# Will these fish get along?



## Maiachan (Dec 21, 2011)

I have a 50 gallon tank and I would like:

1 x Angelfish
4 x Albino Cory
8 x Rummynose Tetra
8 x Cardinal Tetra
2 x Sailfin Molly
4 x Platy
2 x Swordtail

I have one angel, one sailfin, and 6 rummynose tetras now.


----------



## Olympia (Aug 25, 2011)

What are your pH and hardness levels? Tetra and platy/molly can't be kept together as they have opposite needs for these parameters.. 
I'm not sure about the angel fish.. This is a problem. You can't keep a lone one, but adding one now may cause aggression..
_Posted via Mobile Device_


----------



## jaysee (Dec 9, 2009)

I wouldn't say they "can't" be kept together unless it was at an extreme. There are very few fish that can't, or haven't already been adjusted to the local water supply.


----------



## Maiachan (Dec 21, 2011)

Olympia said:


> What are your pH and hardness levels? Tetra and platy/molly can't be kept together as they have opposite needs for these parameters..
> I'm not sure about the angel fish.. This is a problem. You can't keep a lone one, but adding one now may cause aggression..
> _Posted via Mobile Device_


 
PH is 6.5 and Hardness is 8 DH - normal for these fish according to one site.


----------



## thekoimaiden (Oct 19, 2011)

You should check more than one site for these types of things. Our fish profiles indicate that sailfin molly (click name to see the profile) need pH above 7.0 and hardness above 12 dGH. Personally, I would either go with softwater fish (tetras) or hardwater fish (livebearers) so you can adjust the pH accordingly. Your water is just on the border for soft water, so it could go either way. 

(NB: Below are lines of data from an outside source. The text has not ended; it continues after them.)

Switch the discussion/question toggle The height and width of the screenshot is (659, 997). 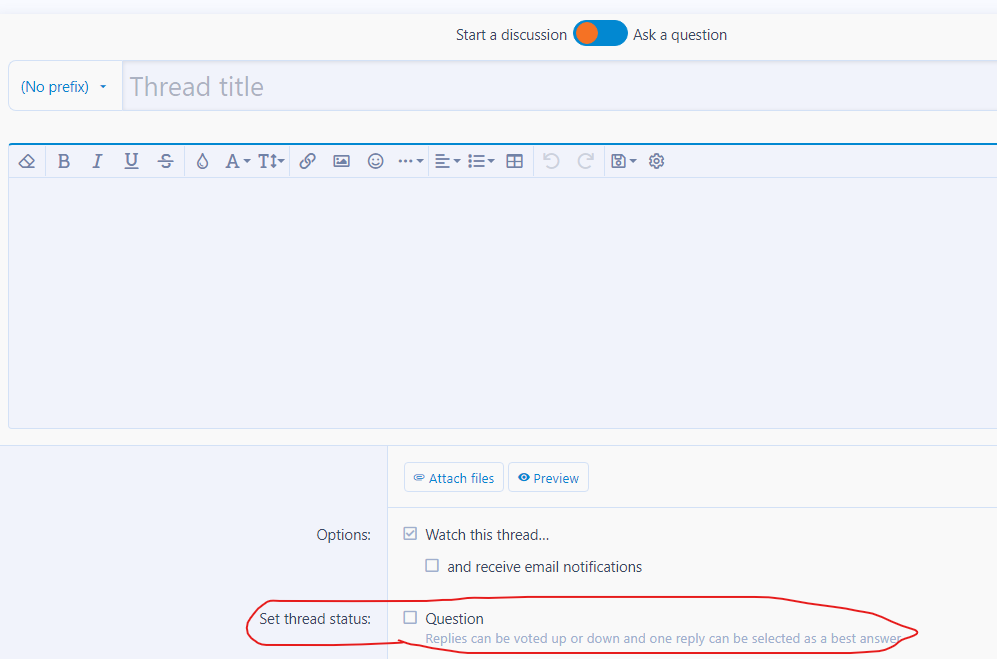tap(600, 34)
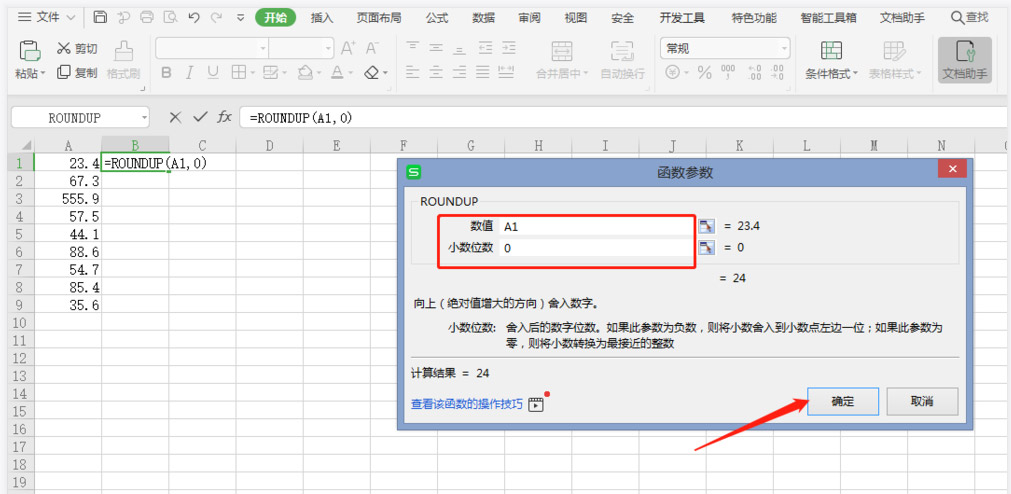Switch to the 公式 ribbon tab
Screen dimensions: 1011x494
[x=436, y=17]
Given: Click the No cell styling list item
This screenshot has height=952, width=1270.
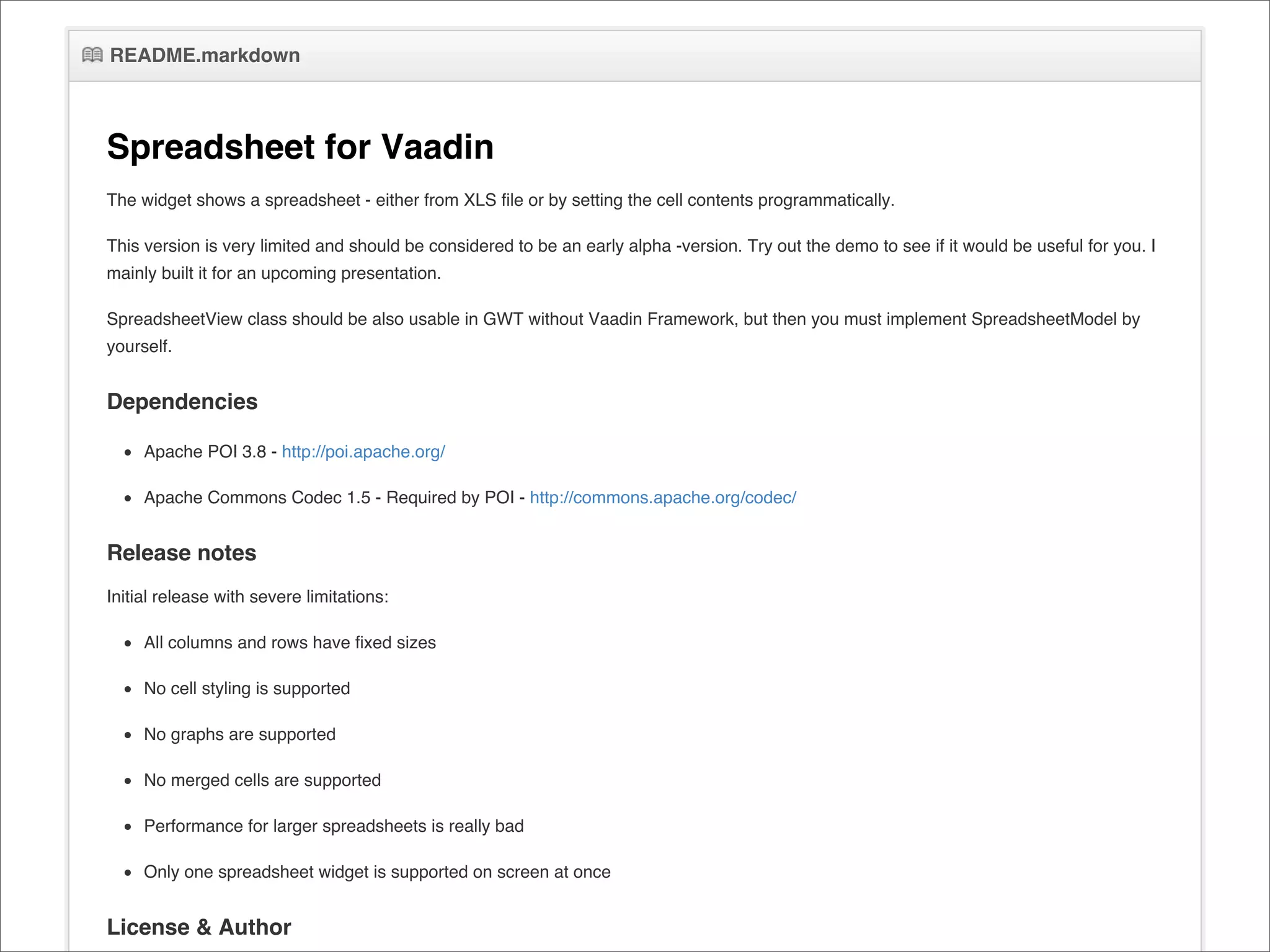Looking at the screenshot, I should point(247,689).
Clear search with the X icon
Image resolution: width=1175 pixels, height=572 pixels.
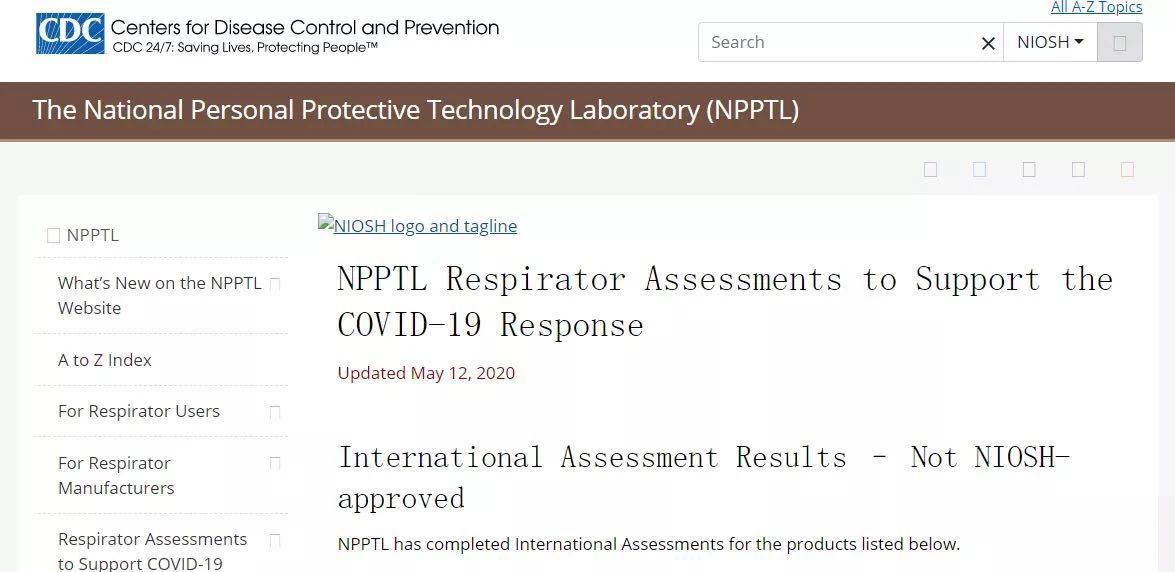(x=988, y=43)
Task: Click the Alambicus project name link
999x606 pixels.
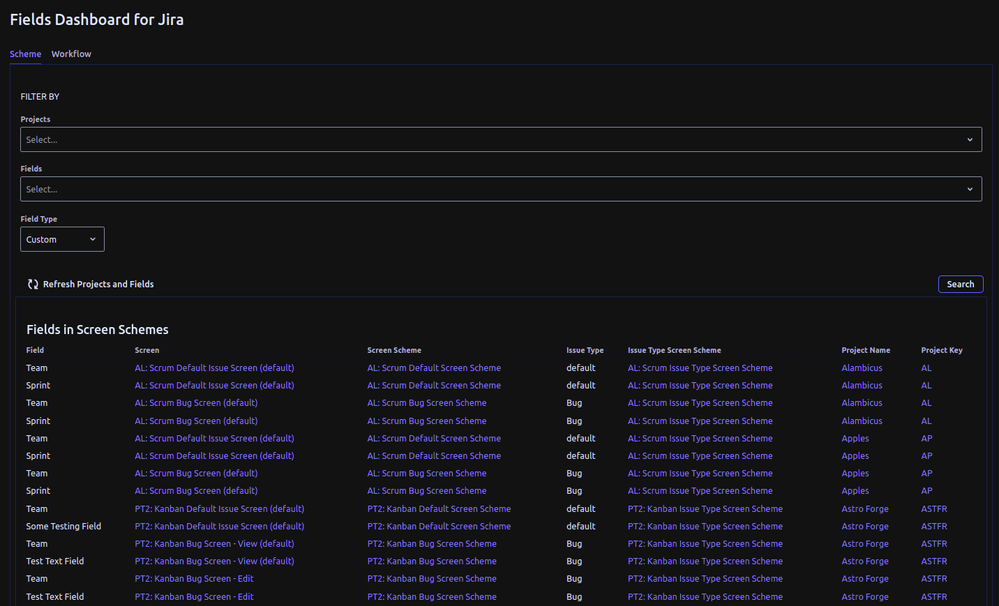Action: pyautogui.click(x=862, y=368)

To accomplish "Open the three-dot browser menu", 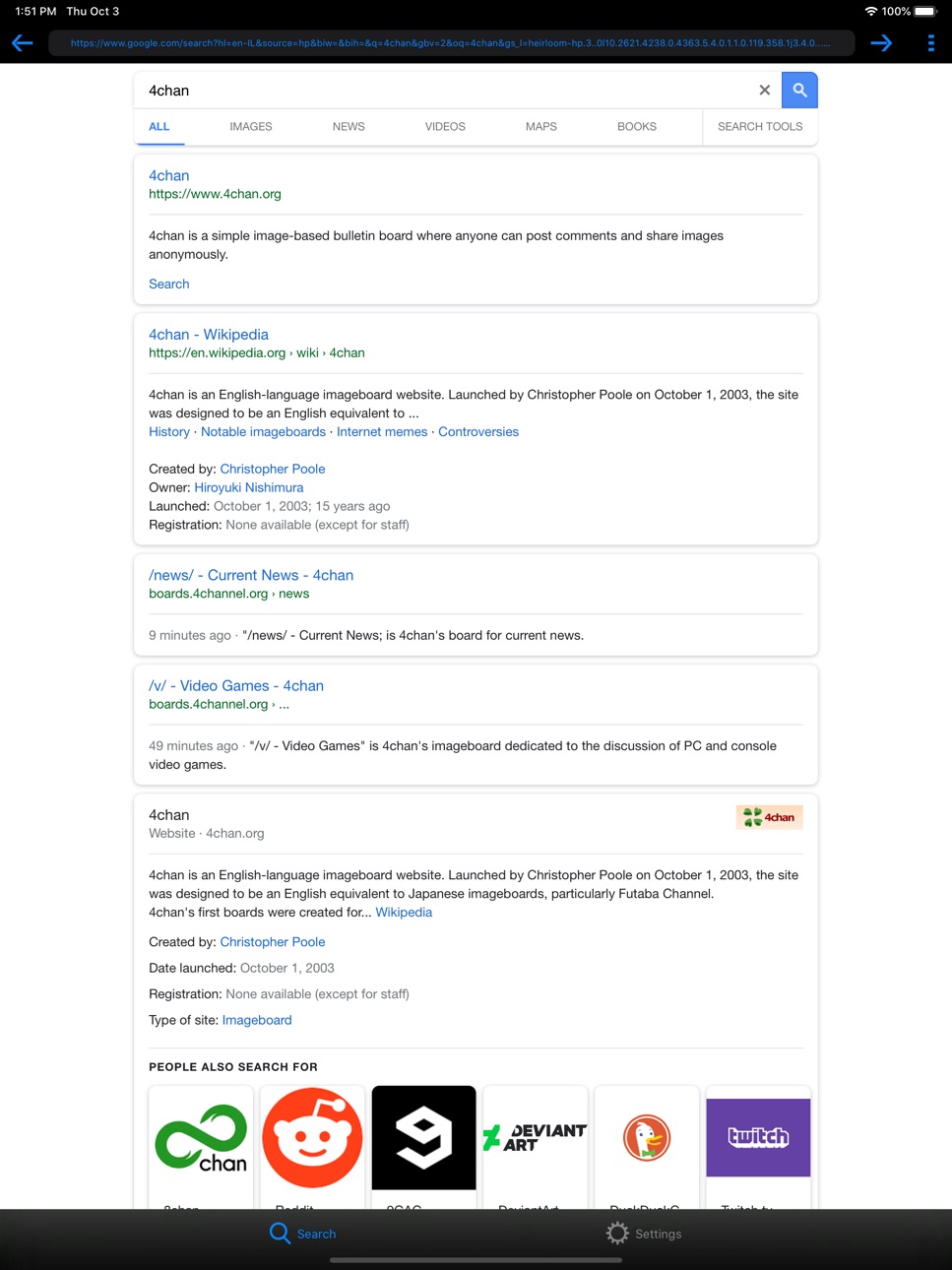I will click(x=930, y=43).
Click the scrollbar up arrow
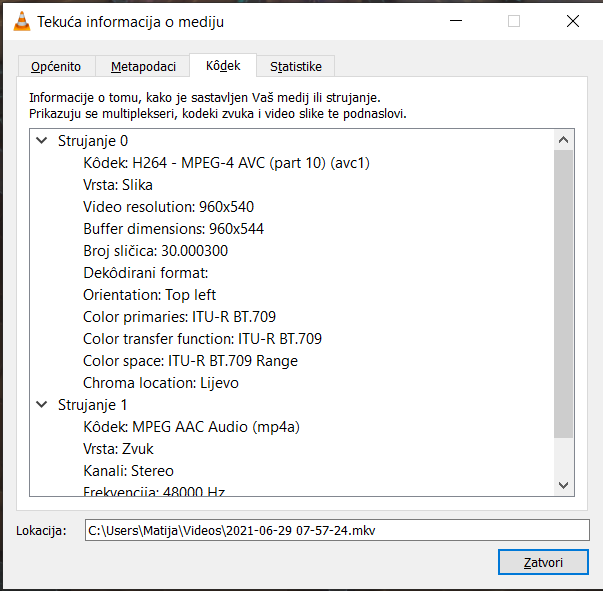Screen dimensions: 603x591 564,141

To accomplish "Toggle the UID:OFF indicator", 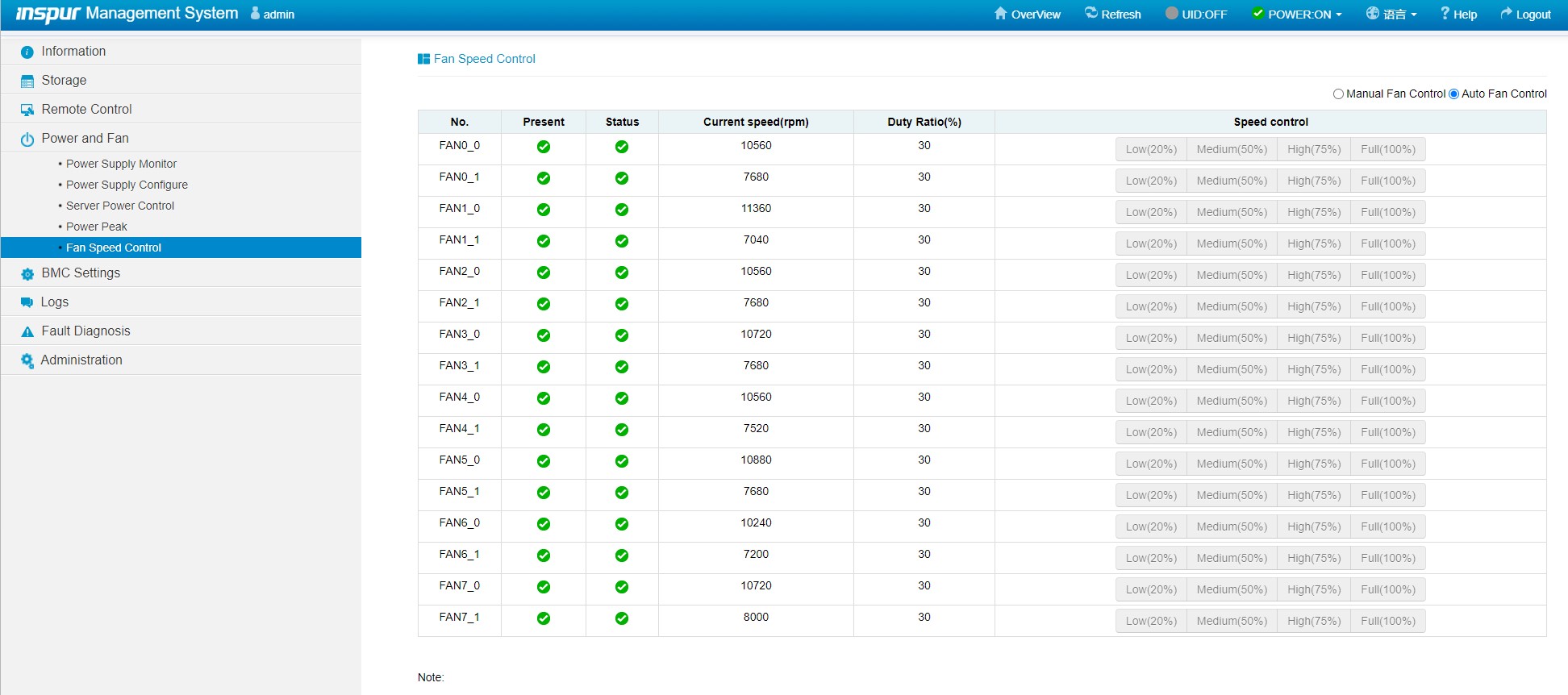I will [x=1196, y=15].
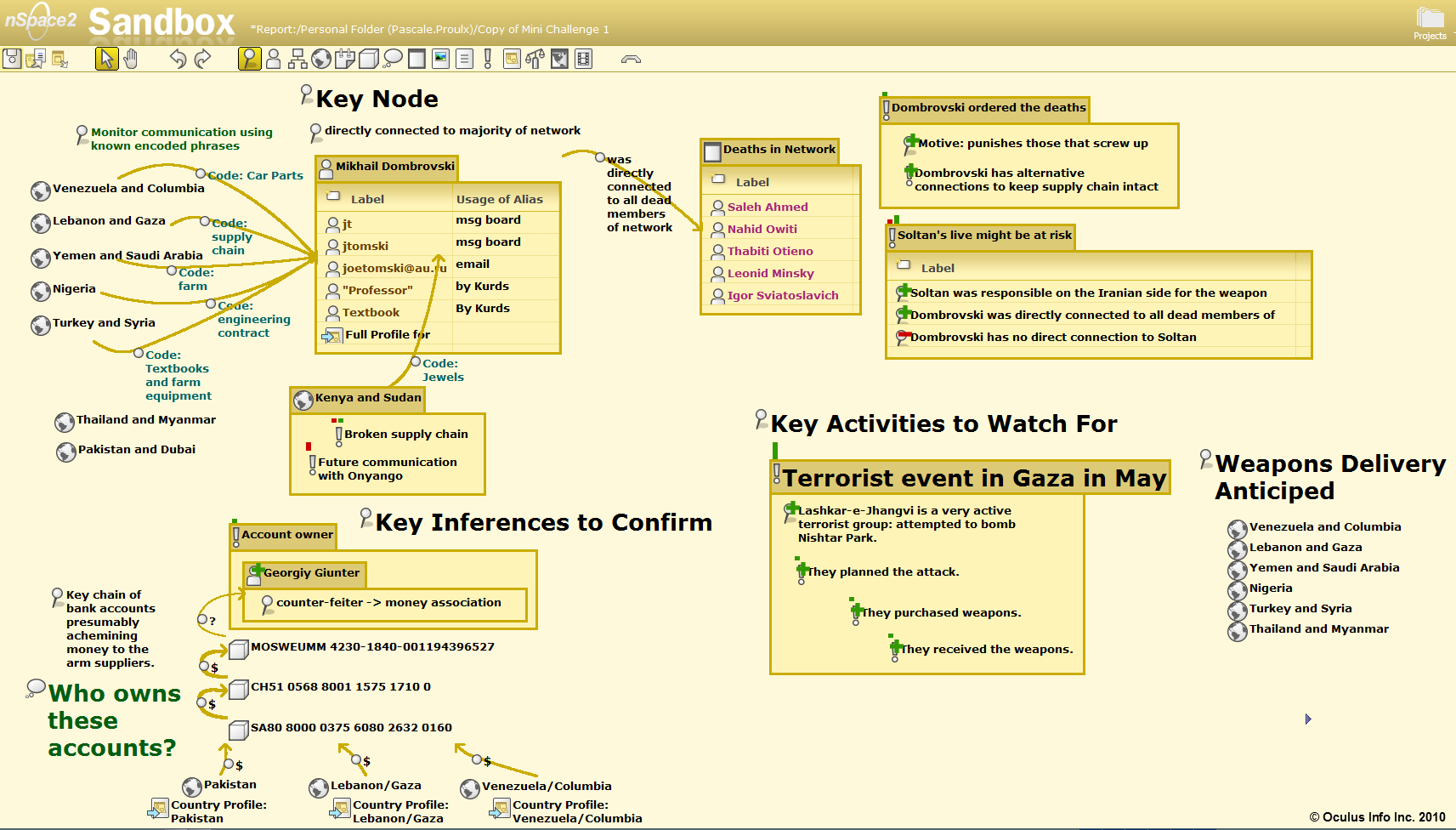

Your numbers of cardinal tetra and rummynose tetra sound pretty good. You could even bump them up to 10 each. The cories would also benefit from a doubling of their numbers. They can be pretty shy in small groups. Not sure about the angelfish. You could do a single gourami instead. 

The livebearers should either be kept in groups of 3 females to each male or kept in male-only groups. Platies and swordtails shouldn't be kept together as they will hybridize. If you keep all males, this shouldn't be a problem.


----------



## aussieJJDude (Jun 9, 2012)

I would be a bit worried as the angel might have a go at the cardinal's. I would keep an eye out for aggression.


----------



## jaysee (Dec 9, 2009)

I would not be messing with the pH. It is not at an extreme, and such action is not necessary IMO. Stable water parameters are better than perfect.


----------



## Byron (Mar 7, 2009)

Your water is fine for soft water fish. Livebearers however will not be healthy since there is insufficient mineral, so leave out the platy, molly and swordtail as has been suggested.

Angelfish are shoaling fish, they need a group; in a 50g, assuming it is 4 feet in length, you can have a group of five angels. Acquire them together to avoid problems. This is explained in our profile, click the shaded name Pterophyllum scalare.

I agree with not adding cardinals with angelfish. Any of the "torpedo" shaped smallish fish will likely be seen as food by angels as they mature, so the rummys will be similar. Sometimes if the angels are acquired very young and grow up with these fish around them, there is less chance of predation...but it is still natural to the fish, we can't alter nature. Better tankmates are the disk-shaped characins such as some of the species in the Rosy clade of Hyphessobrycon. Several are in our profiles, just avoid those that are prone to nip fins. Rosy Tetra, Roberts Tetra, Black Phantom Tetra are fine. Substrate fish are usually OK. Many of the cory species will work.

The above has assumed you get angelfish. If not, then the cardinal and rummynose are fine, in larger groups as someone suggested. As for gourami (not with angelfish) here you run into some similar/other issues. Males are territorial, so depending upon species, one male and 2-3 females can work. Tankmates must be quiet, not active swimmers (this applies to the angels too), nor prone to nip fins. Most of the commonly-seen gourami are in our profiles.

Byron.


----------



## Olympia (Aug 25, 2011)

There is already a lone angel in this tank.. Couldn't adding more be a problem, depending on age, or am I mistaken?
I'd try rehoming the sailfin Molly if possible as well.
_Posted via Mobile Device_


----------



## Byron (Mar 7, 2009)

Olympia said:


> There is already a lone angel in this tank.. Couldn't adding more be a problem, depending on age, or am I mistaken?
> I'd try rehoming the sailfin Molly if possible as well.
> _Posted via Mobile Device_


Yes, missed that, thanks. Hard to say. If the present fish is a male, there may well be trouble as any new males would likely be driven off. Individual fish can be different, all we can say is what the "norm" is.

Byron.


----------